I have some sort of envy of folks who seem to blog effortlessly from far-flung places, as though the blog itself wafts directly from their brain via USB cord to the internet itself. Of course, that begs the question: is anything worth “liveblogging”? Can anything need commentary so badly that only 5-minute updates will suffice? Maybe surgeries and births, but that’s still fairly creepy.

All this to say, I’m on top of a hill without a real internet connection and I’m typing this on my phone and hoping it works. Thus, I will leave it to the first commenters to establish today’s debate. Before I go I’d like to add that I love the fireworks that are just the bright white light and the big BOOM!

eat my fruited plain


You can’t deny this isn’t an interesting time to be an American. I never use a national holiday to think much about anything other than planning my distractions, but this Friday seems to fall during a particularly charged moment. In 1914, Louis Brandeis said “Publicity is justly commended as a remedy for social and industrial diseases. Sunlight is said to be the best of disinfectants; electric light the most efficient policeman.”

In the same vein, I’d like to publish a few of my worries today – nothing personal, only global. Maybe I can look back on them someday and consider myself either clairvoyant or hysterical. Or vaguely boring; I don’t pretend to have a stranglehold on historical drama. Either way, here they are:

– I’m worried Obama isn’t who we thought he was. His statements and decisions over the last few weeks (the FISA vote, his views on the death penalty and guns, the decision to have religion playing a role in government) all read like a horror show to any of us who are remotely progressive. He’s still the best candidate by a country mile, but these developments have been depressing.

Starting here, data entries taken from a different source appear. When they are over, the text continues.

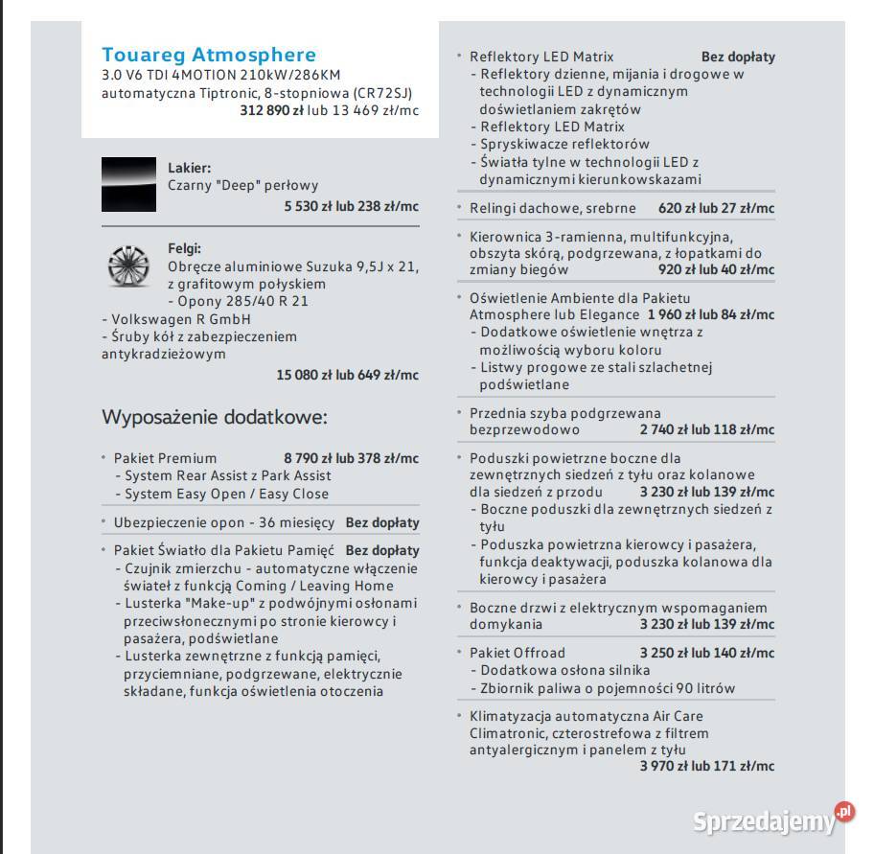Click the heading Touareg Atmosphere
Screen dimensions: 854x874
(x=208, y=55)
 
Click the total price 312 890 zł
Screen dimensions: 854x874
(x=271, y=110)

– Given that the stock market and America’s financial infrastructure exists largely on a crumbling gentleman’s agreement, I’m worried about the Dow/NASDAQ finding a bottom lower than anyone could possibly have predicted. I’m concerned about my extended family being so heavily invested.

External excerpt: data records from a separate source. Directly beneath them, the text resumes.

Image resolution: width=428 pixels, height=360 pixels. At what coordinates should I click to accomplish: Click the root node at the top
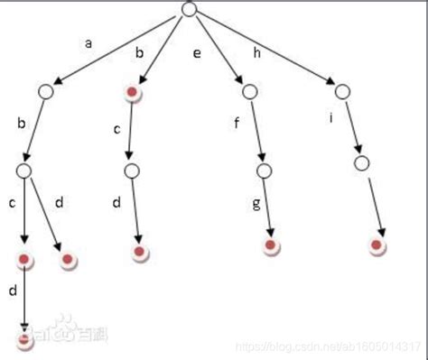[189, 9]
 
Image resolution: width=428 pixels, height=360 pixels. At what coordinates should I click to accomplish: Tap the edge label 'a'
[88, 42]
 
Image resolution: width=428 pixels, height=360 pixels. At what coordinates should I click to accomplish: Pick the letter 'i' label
[330, 116]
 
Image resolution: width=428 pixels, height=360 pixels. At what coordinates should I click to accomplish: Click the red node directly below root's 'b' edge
[134, 92]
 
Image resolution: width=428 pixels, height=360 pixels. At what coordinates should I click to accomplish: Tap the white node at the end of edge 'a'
[46, 91]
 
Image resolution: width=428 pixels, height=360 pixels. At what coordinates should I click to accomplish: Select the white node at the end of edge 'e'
[250, 90]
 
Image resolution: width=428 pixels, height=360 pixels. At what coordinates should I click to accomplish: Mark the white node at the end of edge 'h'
[341, 90]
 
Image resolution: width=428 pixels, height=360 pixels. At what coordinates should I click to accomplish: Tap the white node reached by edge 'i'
[361, 163]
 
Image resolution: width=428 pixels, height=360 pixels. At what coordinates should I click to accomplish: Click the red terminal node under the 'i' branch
[378, 245]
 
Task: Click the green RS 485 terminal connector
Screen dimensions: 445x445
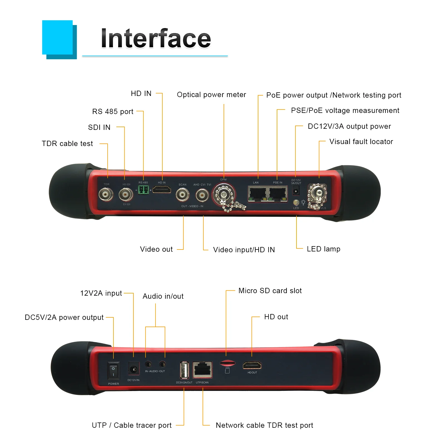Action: tap(143, 190)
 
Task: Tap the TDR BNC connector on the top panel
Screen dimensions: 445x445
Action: tap(106, 194)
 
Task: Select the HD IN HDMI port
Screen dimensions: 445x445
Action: tap(162, 190)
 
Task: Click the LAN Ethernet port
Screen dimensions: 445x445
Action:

– The North Pole has a 50% chance of having open water this summer. Ice reflects heat; black water retains it – this has gone past science fiction and become such bad news that it all feels completely hopeless.

– I’m worried about something happening to Obama, and the Republicans managing to swipe the election. There, I said it.

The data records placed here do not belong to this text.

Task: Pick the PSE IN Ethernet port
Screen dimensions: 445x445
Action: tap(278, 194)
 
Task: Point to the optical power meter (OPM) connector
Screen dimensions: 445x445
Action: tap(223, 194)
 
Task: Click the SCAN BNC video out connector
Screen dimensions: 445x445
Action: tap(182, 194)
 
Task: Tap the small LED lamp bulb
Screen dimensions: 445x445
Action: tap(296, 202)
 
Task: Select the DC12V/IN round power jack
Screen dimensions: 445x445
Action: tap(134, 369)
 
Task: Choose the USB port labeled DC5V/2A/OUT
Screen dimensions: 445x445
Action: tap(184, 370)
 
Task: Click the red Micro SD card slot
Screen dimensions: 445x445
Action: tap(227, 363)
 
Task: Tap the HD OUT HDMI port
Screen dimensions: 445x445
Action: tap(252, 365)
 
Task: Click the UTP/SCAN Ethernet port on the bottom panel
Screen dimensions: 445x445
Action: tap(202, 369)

– I’m concerned that a fairly simple yet audacious attack on petroleum supplies in the Middle East could push gas to just under $7 a gallon. Never mind Germany already pays $11 a gallon; we’re not Germany, and this country will fundamentally change. Long-term for the better, yes, but the immediate 5-year period would be horrifying for Americans.

– I’m worried UNC will have chemistry problems with all the players we have next year, and I’m sickened by the possibility that Kobe, Lebron, etc. will actually decide to play well and win the basketball gold in Beijing, and the credit will go to Koach K.

Okay, your worries? Air ’em out here! And see you on Monday!